§ WORK ITEM:
Provide again, from the entries below, every line from the one containing "Click the Goal pill button" through the one containing "The height and", exactly as written, and no other line.

Segment Start: DATA IN THIS EXERCISE

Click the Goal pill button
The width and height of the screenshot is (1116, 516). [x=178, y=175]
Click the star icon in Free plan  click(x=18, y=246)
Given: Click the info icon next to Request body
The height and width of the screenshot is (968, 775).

Segment End: DATA IN THIS EXERCISE
Segment Start: DATA IN THIS EXERCISE

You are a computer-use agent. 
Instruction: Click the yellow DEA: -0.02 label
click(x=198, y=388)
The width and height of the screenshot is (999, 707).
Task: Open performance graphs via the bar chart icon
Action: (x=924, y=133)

Segment End: DATA IN THIS EXERCISE

§ RESULT OF THIS EXERCISE:
Click the Goal pill button
The width and height of the screenshot is (1116, 516). [x=178, y=175]
Click the star icon in Free plan  click(x=18, y=246)
Given: Click the info icon next to Request body
The height and width of the screenshot is (968, 775).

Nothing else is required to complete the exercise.